╭─ Task data

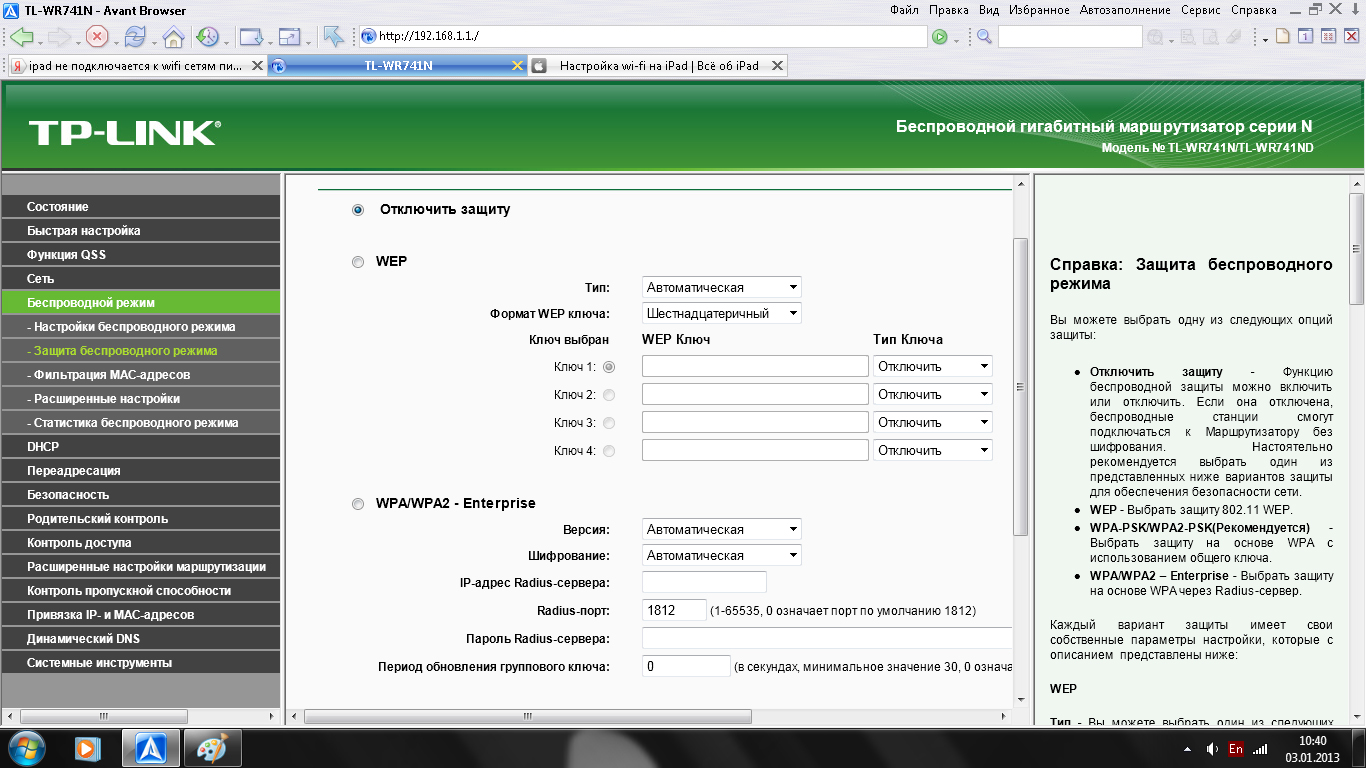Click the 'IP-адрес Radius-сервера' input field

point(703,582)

╰─
╭─ Task data

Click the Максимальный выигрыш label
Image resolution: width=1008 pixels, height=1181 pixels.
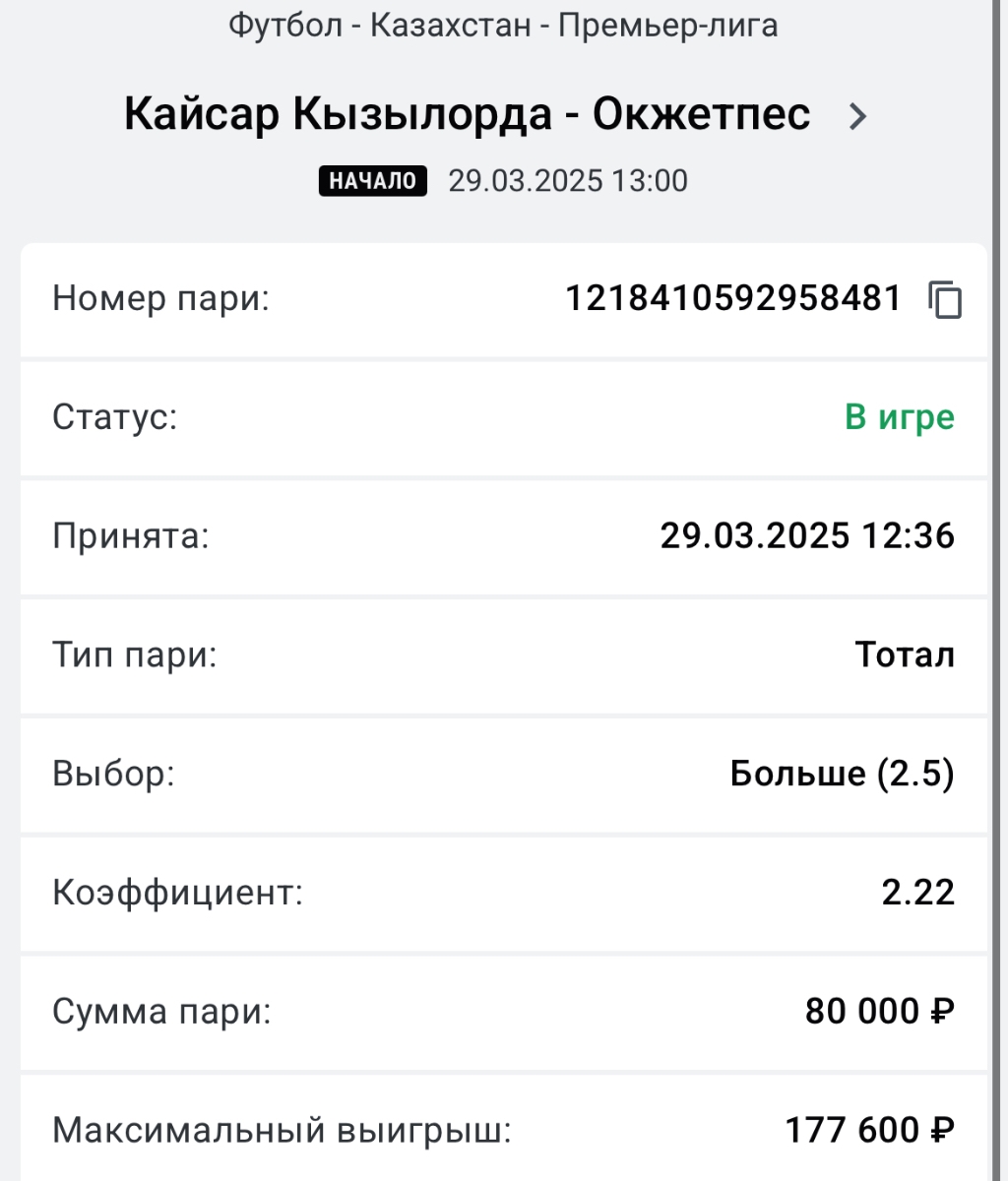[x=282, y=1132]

╰─

# Objective
Retype the lines from the line containing "Click the 'IP-адрес" to the line containing "point(703,582)", both included, exactly as they appear, leaving out the pictures.

# Written reply
Click the 'IP-адрес Radius-сервера' input field

point(703,582)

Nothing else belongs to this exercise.